Nebraska committee advances bill requiring burial or cremation for aborted babies

A pro-life bill that would treat aborted babies with the dignity of any other human life is advancing in Nebraska.

The state’s Health and Human Services Committee voted 5-0 to advance a bill…

A pro-life bill that would treat aborted babies with the dignity of any other human life is advancing in Nebraska.

The state’s Health and Human Services Committee voted 5-0 to advance a bill that would require any abortion provider to cremate or bury the remains of aborted babies. If neither is possible, the State Board of Health would direct the provider on proper disposal.

Sen. Ben Hansen, R-Blair, said he filed LB 632 to give respect to babies who lose their lives. 

“All of us understand the horror that is felt when a human body has been subjected to indignity, desecration or neglect,” Hansen testified at a committee hearing, according to the Nebraska Examiner. “Both reasons – public and environmental health and the basic respect to the bodies of the dead – are as applicable to the tissue and blood of children who have died by elective abortions as to babies who have died from natural causes.” 

However, Andi Curry Grubb, executive director of Planned Parenthood North Central States, disagreed, saying the measure would effectively create a funeral requirement for all abortions. 

“It does nothing other than burden abortion providers and patients, shame and stigmatize care, and further remove patients’ control over their own health,” she testified. “All of these issues highlight that this bill is unserious and simply a political statement.” 

But Sen. Dan Lonowski, R-Hastings, contended that Planned Parenthood’s testimony diminished the value of the lives lost from abortions. 

“Just to dispose of aborted remains in a haphazard way, I think it just lowers the dignity and the respect we should have for all human life,” he said.

============

Task goal.
Continue the news article about the Nebraska bill on burial or cremation of aborted remains, starting right after its last sentence.

Input data.
============

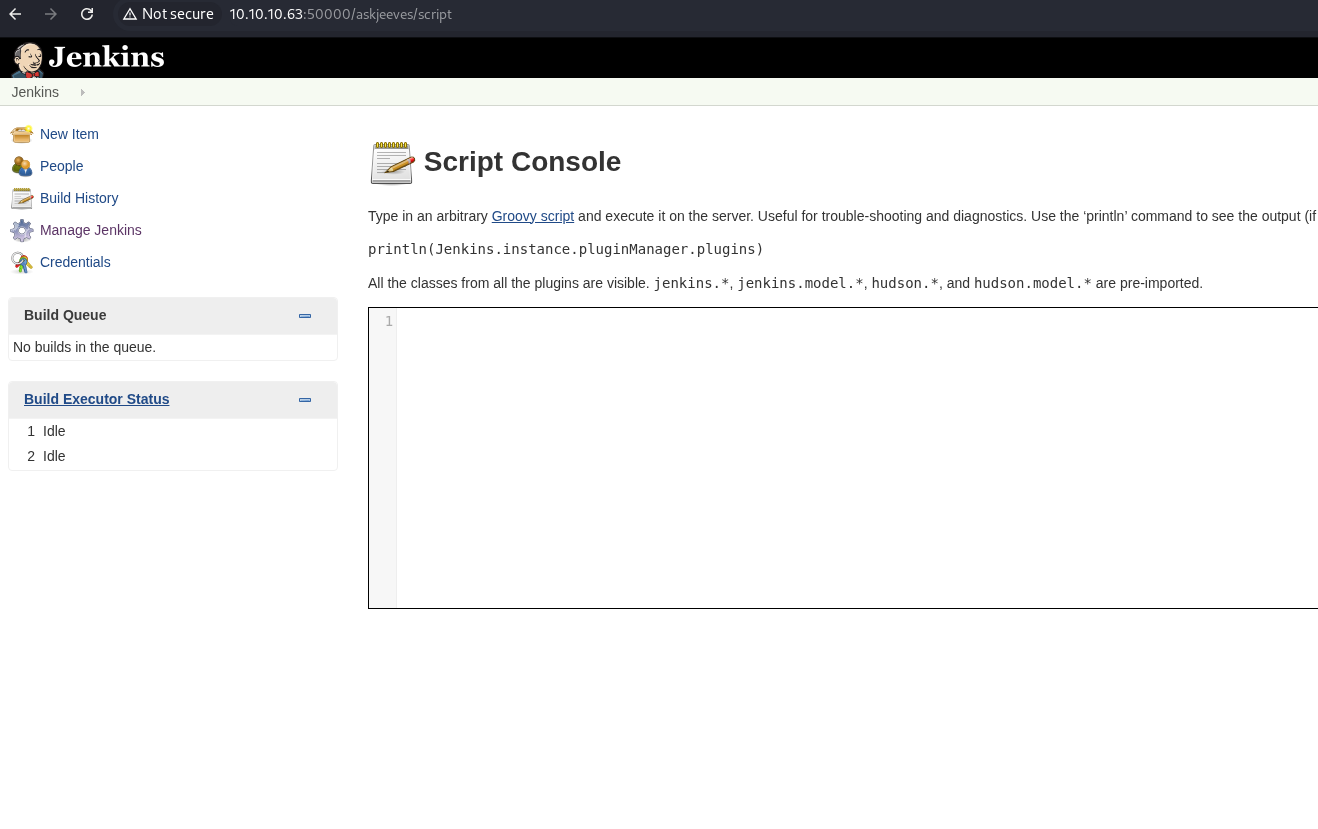Click the browser reload icon
This screenshot has height=829, width=1318.
[x=87, y=14]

============

Output of the exercise.
Similarly, the committee voted 4-2 to advance a proposal from Sen. Rick Holdcroft, R-Bellevue, that would require doctors to screen ectopic pregnancies and schedule follow-up appointments between three and 28 days after prescribing chemical abortion pills. 

While Holdcroft doesn’t think LB 512 will come up for a vote this year, he said he filed it because he wants to keep women safe. 

“We’re going to just look for an opportunity on the floor to possibly amend it to a like bill and see what can be done there,” Holdcroft told the Nebraska Examiner. “Otherwise, we’ll carry it over to next year.” 

The measure comes as pro-life advocates are demanding an investigation into Planned Parenthood over the death of a Nebraska woman who traveled to Colorado for a second-trimester abortion, Catholic Vote reports

Nebraska allows abortion in the first trimester of pregnancy. Nebraskans voted 55% to 45% in favor of a ballot question last November to bar elective abortion in the second and third trimesters. The same voters also narrowly defeated a question that would have created a right to abortion until around 24 weeks of pregnancy, with 51% rejecting it.